With 120 art & design majors and 100 music majors in a building that was made for 40 music majors and 40 art & design majors, the art & design department and the music department students do their best with the space they have in the Christel DeHaan Fine Arts Center building. However, according to Chair of Art & Design Jim Viewegh and Chair of Music Brenda Clark, while having art & design and music together in one building sounds like a good idea on paper, in reality, it is not practical.
“Christel DeHaan was built 22 years ago for 40 art students and 40 music students,” Viewegh said. “And since then, both programs have become nationally accredited, and they have maintained that. Both programs have essentially tripled in size, both in students and in faculty, and the potential for us to do more is there. It’s just we’re limited by space.”
Clark said that the art & design department requires a setting and environment different from the one that music requires.
“We shouldn’t inhabit the same space in the same building,” she said. “We have different needs when it comes to the air flow, temperature and humidity maintenance. So that in itself is a big challenge.”
Viewegh said that the art & design and music departments have very different air control needs for their art projects and instruments.
“The problem with us being together is that they [in music] need conditioned space,” he said. “Basically, they need space that is temperature controlled. They need space that has a certain level of humidity in it that protects their wooden instruments, while we’re at the other end of the building, blowing every bit of air out of here that we can. So we have ceramic studios, foundations studios, drawing and painting studios, a woodshop—all of which need constant air circulation to bring in fresh air to get dust particles and such out. So while they’re trying to maintain that level of condition within the building, as far as air quality goes, we’re trying to just replace all the air. So that’s destroying the whole idea of humidity control.”
According to Clark, the building’s space is also too small to house both of the growing majors.
“Neither department has enough space, and the types of spaces that we need are very unique to the art that we create,” Clark said. “Those needs are quite different. We need sound proof rooms, rooms with high ceilings in some cases, and they [art & design] don’t require that.”
Viewegh said that the art & design department needs a bigger space, but also a more open environment as well. Junior art education major Liv Reuter also thinks that art & design students need more space to work comfortably and efficiently.
“Our painting [and drawing] room … is super, super cramped,” she said. “When we get all the easels up, we can hardly fit everybody in there. It’s kind of a recipe for disaster walking around the room. You could knock over somebody’s canvas.”
Reuter said there also is not a lot of room for 3D and ceramic projects, and she knows of people whose pieces were broken accidentally because of tight space. She also said there is not a lot of room for paintings to be laid out to dry. She thinks there should be a location for the senior exhibitions put on by the art & design students.

§ **What this exercise asks**
**A)** Rewrite the article on the fine arts building starting at "With 120 art" and ending at "is not practical.", putting "workable" in place of "practical".
**B)** Answer these questions from the article on the fine arts building:
(i) How many years ago was the Christel DeHaan building built, according to Viewegh?
(ii) What does the humidity level in the music spaces protect?
(iii) What are Liv Reuter's class year and major?
The listing after this text isn't needed.

§ **Data segment**
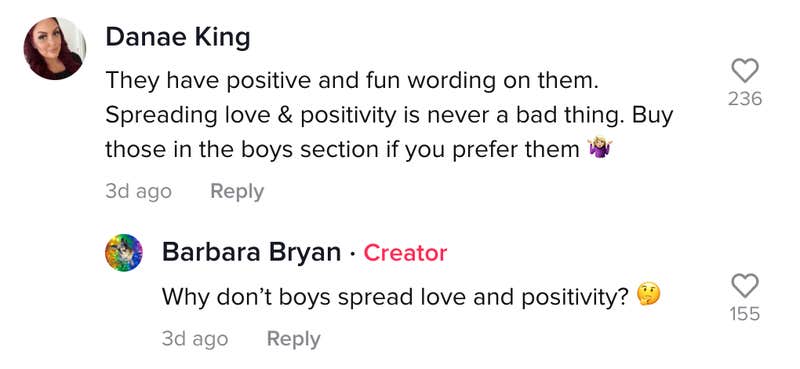
Task: Select Danae King's comment text
Action: [389, 115]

§ **Answers in order**
**A)**
With 120 art & design majors and 100 music majors in a building that was made for 40 music majors and 40 art & design majors, the art & design department and the music department students do their best with the space they have in the Christel DeHaan Fine Arts Center building. However, according to Chair of Art & Design Jim Viewegh and Chair of Music Brenda Clark, while having art & design and music together in one building sounds like a good idea on paper, in reality, it is not workable.

**B)**
(i) It was built 22 years ago.
(ii) It protects the music students' wooden instruments.
(iii) She is a junior art education major.